== Input material ==
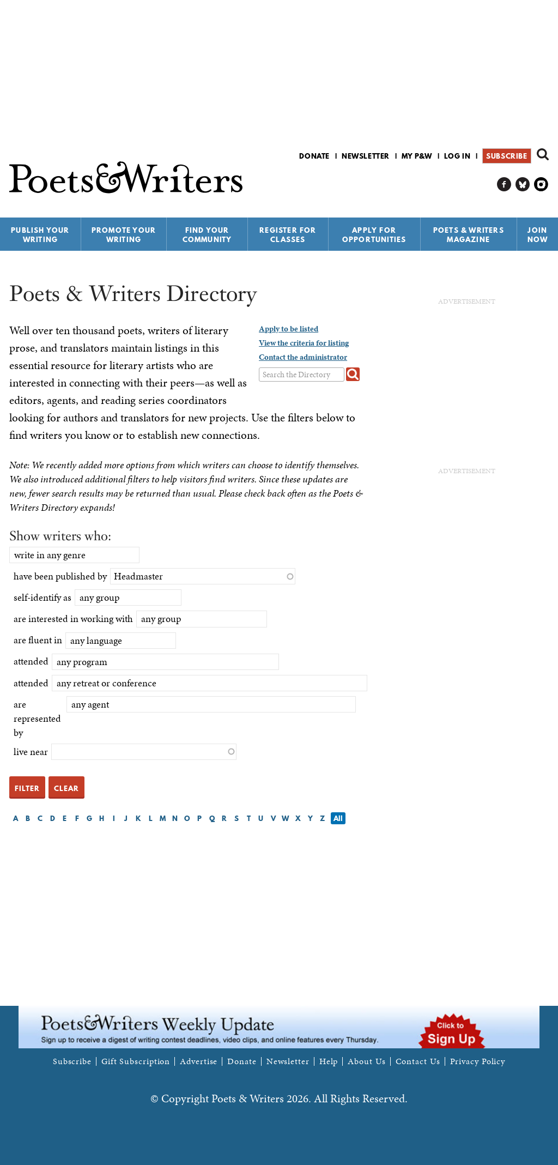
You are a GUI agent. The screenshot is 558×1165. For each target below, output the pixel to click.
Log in (457, 156)
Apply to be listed (288, 329)
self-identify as (42, 597)
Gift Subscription (135, 1061)
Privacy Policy (478, 1061)
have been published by (60, 576)
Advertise (198, 1061)
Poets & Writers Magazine (468, 234)
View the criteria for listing (304, 343)
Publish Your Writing (40, 234)
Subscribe (506, 156)
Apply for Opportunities (374, 234)
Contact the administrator (303, 357)
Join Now (537, 234)
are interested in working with (73, 618)
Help (328, 1061)
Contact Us (418, 1061)
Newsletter (366, 156)
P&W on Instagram (541, 184)
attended (31, 661)
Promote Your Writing (124, 234)
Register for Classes (287, 234)
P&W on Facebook (504, 184)
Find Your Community (207, 234)
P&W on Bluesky (522, 184)
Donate (314, 156)
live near (31, 751)
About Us (366, 1061)
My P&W (417, 156)
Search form (543, 154)
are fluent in (38, 640)
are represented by (37, 718)
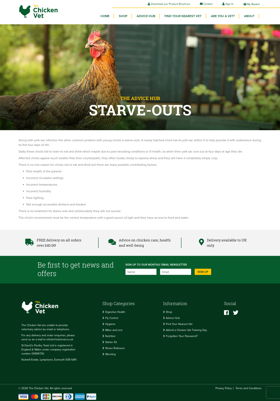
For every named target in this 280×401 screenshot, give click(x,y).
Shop (169, 311)
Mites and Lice (113, 329)
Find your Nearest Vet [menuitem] (184, 16)
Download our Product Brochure (169, 4)
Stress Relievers (115, 347)
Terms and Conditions (248, 387)
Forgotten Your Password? (182, 335)
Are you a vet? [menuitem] (223, 16)
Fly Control (111, 317)
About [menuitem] (249, 16)
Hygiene (110, 323)
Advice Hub (173, 317)
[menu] (179, 16)
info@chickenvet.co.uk (59, 338)
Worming (110, 353)
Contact (206, 4)
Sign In (229, 4)
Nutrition (110, 335)
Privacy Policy (223, 387)
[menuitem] (125, 15)
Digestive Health (115, 311)
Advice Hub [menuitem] (147, 16)
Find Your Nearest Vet (179, 323)
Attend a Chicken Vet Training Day (186, 329)
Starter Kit (111, 341)
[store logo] (37, 11)
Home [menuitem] (107, 16)
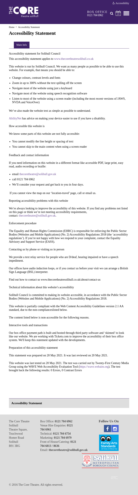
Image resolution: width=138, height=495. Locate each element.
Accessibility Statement (26, 403)
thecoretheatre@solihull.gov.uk (37, 215)
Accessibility (121, 3)
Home (12, 27)
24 (118, 14)
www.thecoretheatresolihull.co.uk (74, 58)
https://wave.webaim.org (94, 366)
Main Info (21, 44)
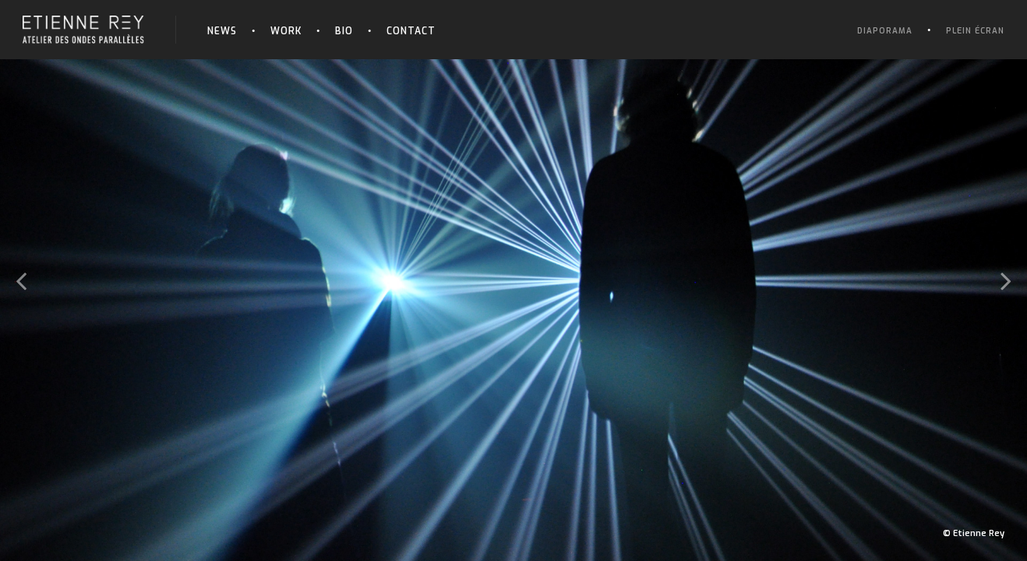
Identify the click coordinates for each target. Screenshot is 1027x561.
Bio (344, 31)
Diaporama (884, 31)
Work (286, 31)
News (222, 31)
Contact (411, 31)
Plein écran (975, 31)
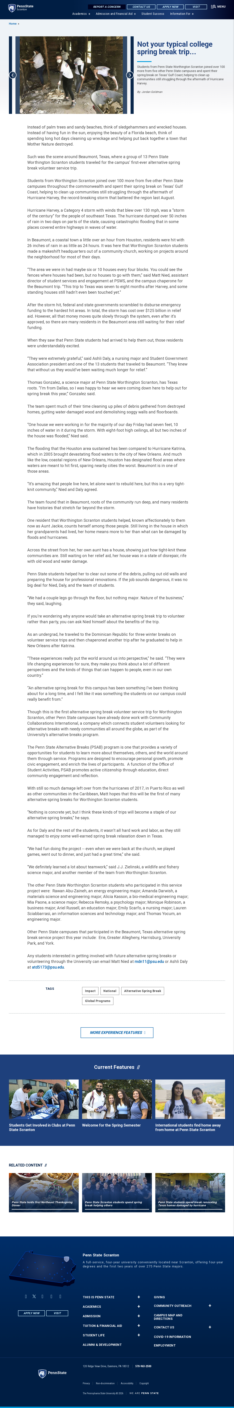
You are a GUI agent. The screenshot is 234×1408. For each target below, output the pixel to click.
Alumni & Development (102, 1345)
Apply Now (170, 6)
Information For (180, 14)
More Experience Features (116, 1032)
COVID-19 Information (172, 1337)
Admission (92, 1316)
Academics (79, 14)
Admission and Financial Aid (114, 14)
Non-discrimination (105, 1383)
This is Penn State (98, 1297)
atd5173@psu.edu (48, 967)
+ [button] (138, 1297)
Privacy (86, 1383)
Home (12, 23)
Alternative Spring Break (142, 991)
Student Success (152, 14)
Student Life (94, 1335)
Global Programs (97, 1001)
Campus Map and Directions (168, 1317)
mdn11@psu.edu (149, 961)
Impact (90, 991)
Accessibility (127, 1383)
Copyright (144, 1383)
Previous (12, 75)
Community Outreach (172, 1306)
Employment (165, 1345)
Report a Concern (106, 6)
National (109, 991)
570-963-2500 (143, 1366)
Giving (159, 1297)
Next (130, 75)
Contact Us (141, 6)
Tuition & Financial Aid (102, 1326)
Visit (196, 6)
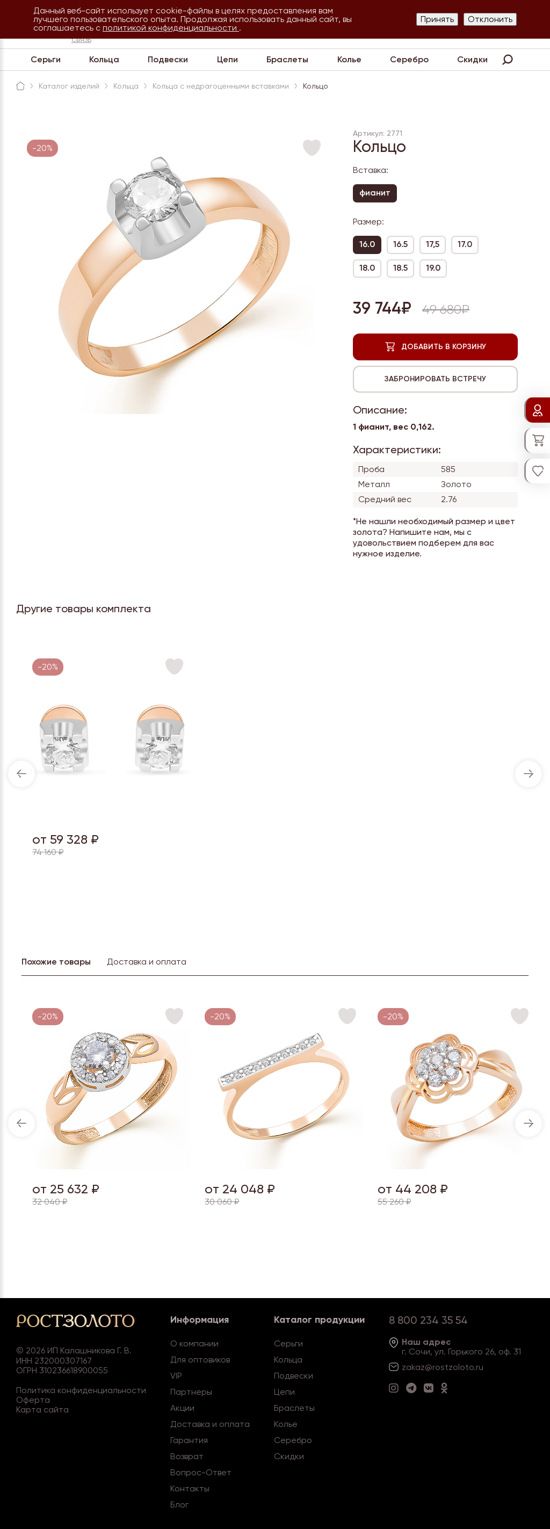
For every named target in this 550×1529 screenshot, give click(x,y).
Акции (182, 1408)
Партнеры (191, 1392)
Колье (349, 59)
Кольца (104, 59)
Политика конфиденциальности (81, 1390)
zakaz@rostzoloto (438, 1367)
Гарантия (189, 1440)
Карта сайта (42, 1409)
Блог (179, 1504)
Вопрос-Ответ (200, 1472)
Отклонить (490, 19)
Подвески (168, 59)
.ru (478, 1367)
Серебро (409, 59)
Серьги (46, 59)
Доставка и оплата (210, 1424)
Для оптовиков (200, 1359)
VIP (176, 1376)
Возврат (187, 1456)
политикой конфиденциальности (171, 28)
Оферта (33, 1400)
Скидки (472, 59)
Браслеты (287, 59)
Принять (437, 19)
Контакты (189, 1488)
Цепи (227, 59)
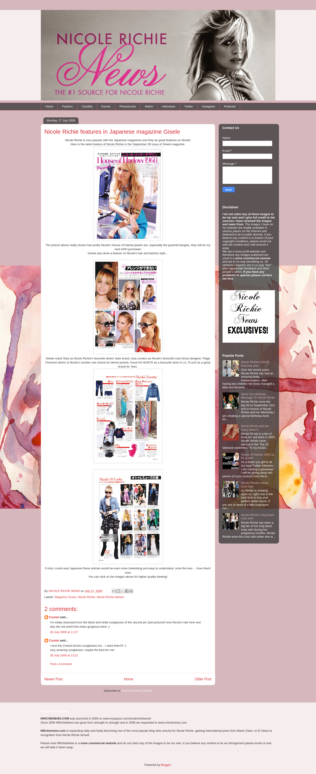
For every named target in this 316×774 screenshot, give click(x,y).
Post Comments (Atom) (137, 690)
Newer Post (53, 679)
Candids (87, 106)
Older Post (203, 679)
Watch (149, 106)
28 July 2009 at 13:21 (64, 655)
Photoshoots (127, 106)
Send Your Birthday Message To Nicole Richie (258, 395)
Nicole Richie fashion (110, 597)
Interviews (168, 106)
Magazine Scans (65, 597)
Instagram (208, 106)
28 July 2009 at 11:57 (64, 632)
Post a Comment (61, 664)
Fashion (67, 106)
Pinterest (230, 106)
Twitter (188, 106)
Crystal (54, 617)
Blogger (166, 765)
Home (49, 106)
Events (106, 106)
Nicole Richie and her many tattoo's (255, 427)
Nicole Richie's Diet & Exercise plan (255, 363)
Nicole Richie (86, 597)
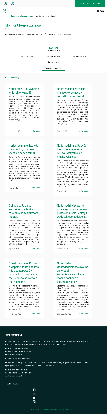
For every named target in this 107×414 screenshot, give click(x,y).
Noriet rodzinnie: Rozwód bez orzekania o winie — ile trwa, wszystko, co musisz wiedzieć (72, 151)
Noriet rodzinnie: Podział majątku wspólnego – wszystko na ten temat (71, 92)
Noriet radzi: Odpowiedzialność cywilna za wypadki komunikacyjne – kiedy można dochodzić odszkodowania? (72, 272)
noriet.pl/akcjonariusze (23, 358)
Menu (100, 11)
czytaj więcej (35, 131)
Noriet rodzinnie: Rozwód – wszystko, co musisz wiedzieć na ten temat (23, 149)
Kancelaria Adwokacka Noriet (22, 16)
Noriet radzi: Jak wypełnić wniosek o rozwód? (24, 90)
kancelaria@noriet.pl (15, 354)
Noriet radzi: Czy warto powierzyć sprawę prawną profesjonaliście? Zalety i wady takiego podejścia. (72, 211)
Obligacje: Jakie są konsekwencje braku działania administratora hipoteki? (23, 211)
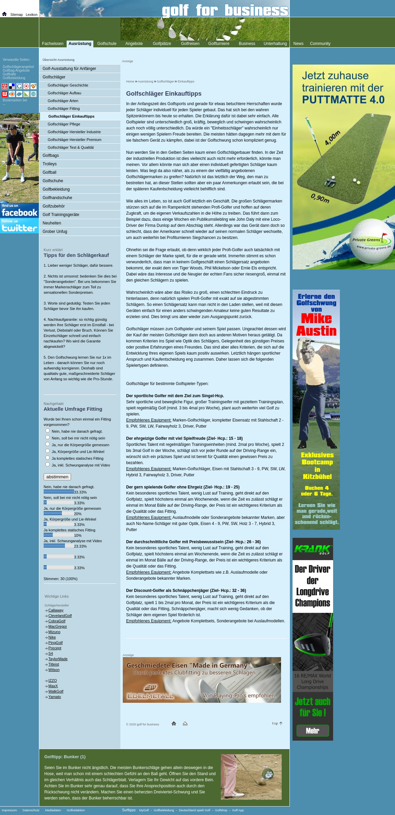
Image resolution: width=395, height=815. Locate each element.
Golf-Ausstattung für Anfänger (69, 68)
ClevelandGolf (60, 616)
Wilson (54, 670)
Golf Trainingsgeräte (61, 214)
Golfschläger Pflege (64, 124)
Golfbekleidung (56, 189)
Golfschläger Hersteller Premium (74, 140)
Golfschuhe (53, 180)
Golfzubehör (54, 206)
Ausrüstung (146, 81)
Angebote (134, 43)
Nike (52, 637)
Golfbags (51, 155)
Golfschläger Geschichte (68, 85)
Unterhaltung (275, 43)
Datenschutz (31, 810)
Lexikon (31, 15)
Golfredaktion (76, 810)
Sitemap (16, 15)
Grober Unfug (55, 231)
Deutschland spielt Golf (194, 810)
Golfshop (221, 810)
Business (247, 43)
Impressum (9, 810)
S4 (50, 653)
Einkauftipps (186, 81)
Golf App (238, 810)
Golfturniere (219, 43)
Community (320, 43)
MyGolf (144, 810)
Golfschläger (165, 81)
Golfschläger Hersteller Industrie (74, 132)
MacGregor (57, 626)
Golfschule (107, 43)
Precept (54, 648)
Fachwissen (52, 43)
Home (130, 81)
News (298, 43)
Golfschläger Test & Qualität (71, 147)
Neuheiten (52, 223)
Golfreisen (190, 43)
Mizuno (54, 632)
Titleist (53, 664)
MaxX (53, 686)
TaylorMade (58, 659)
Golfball (49, 172)
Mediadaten (53, 810)
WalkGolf (55, 691)
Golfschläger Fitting (64, 108)
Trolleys (50, 164)
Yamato (54, 697)
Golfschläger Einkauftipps (71, 116)
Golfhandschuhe (57, 197)
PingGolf (55, 643)
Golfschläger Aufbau (64, 93)
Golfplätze (162, 43)
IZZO (52, 680)
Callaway (56, 610)
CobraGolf (56, 621)
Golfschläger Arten (63, 101)
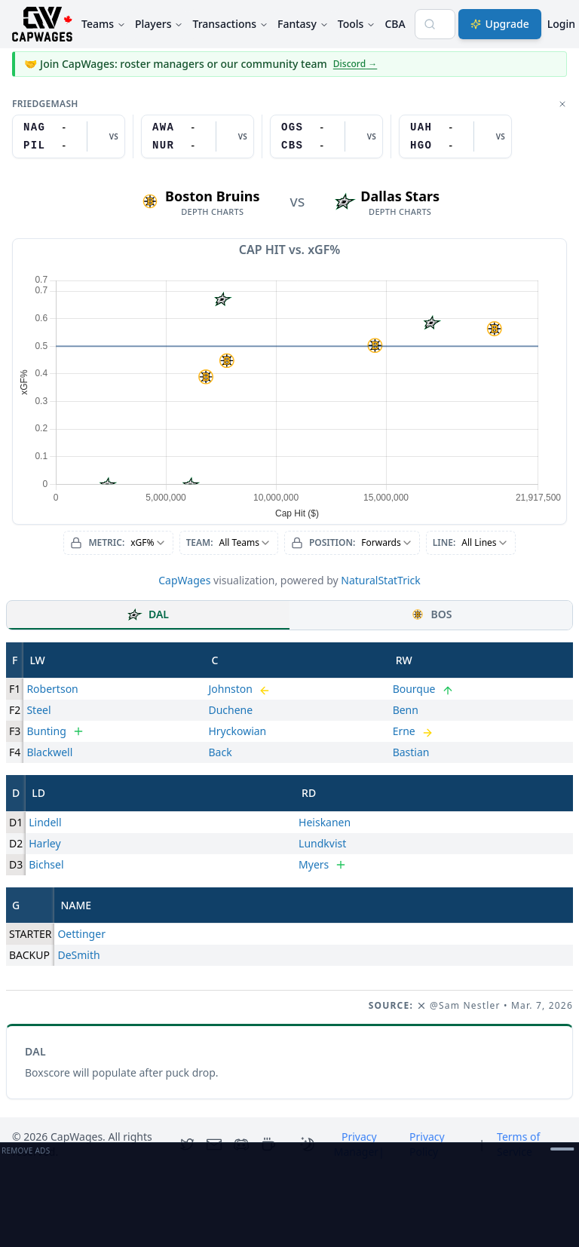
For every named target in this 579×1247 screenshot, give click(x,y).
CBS (292, 145)
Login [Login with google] (561, 24)
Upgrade (499, 24)
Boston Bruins (212, 196)
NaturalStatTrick (381, 580)
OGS (292, 127)
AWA (163, 127)
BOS (431, 614)
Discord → (355, 64)
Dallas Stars (400, 196)
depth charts (212, 212)
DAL (148, 614)
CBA (394, 24)
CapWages (184, 580)
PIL (34, 145)
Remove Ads (26, 1150)
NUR (163, 145)
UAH (421, 127)
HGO (421, 145)
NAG (34, 127)
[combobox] (118, 543)
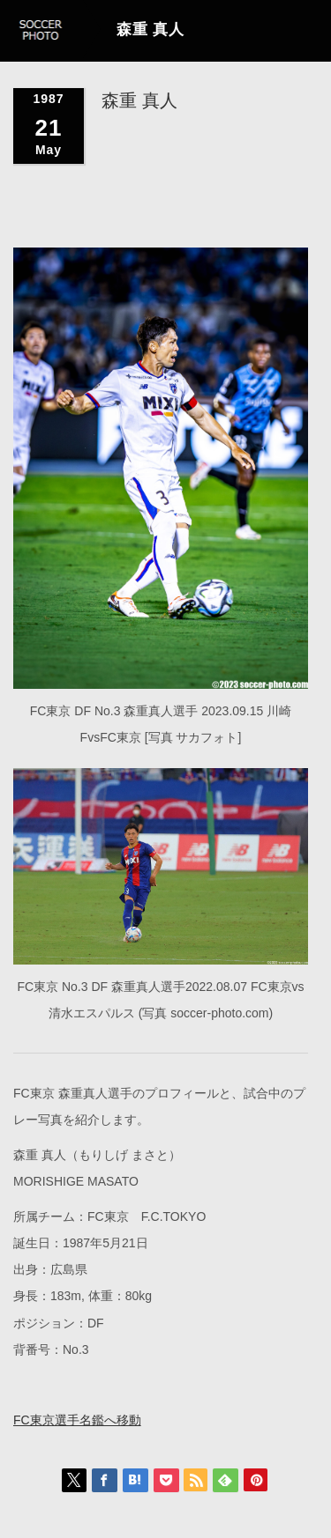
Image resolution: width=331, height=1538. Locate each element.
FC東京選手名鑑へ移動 (77, 1419)
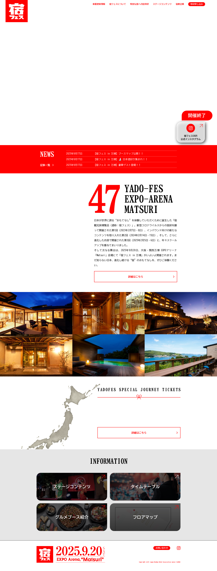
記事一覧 (45, 165)
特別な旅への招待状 (139, 4)
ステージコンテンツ (162, 4)
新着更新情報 (99, 4)
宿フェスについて (117, 4)
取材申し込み (196, 4)
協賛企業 (180, 4)
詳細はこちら (135, 276)
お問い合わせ (162, 548)
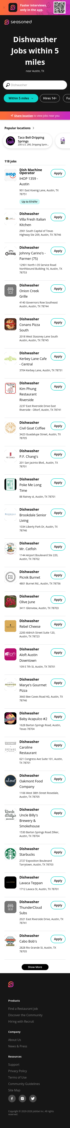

== Problem statement ==
Count the lines above that contain the word "Post", matching case exactly. Give only the number.

== Complete response ==
4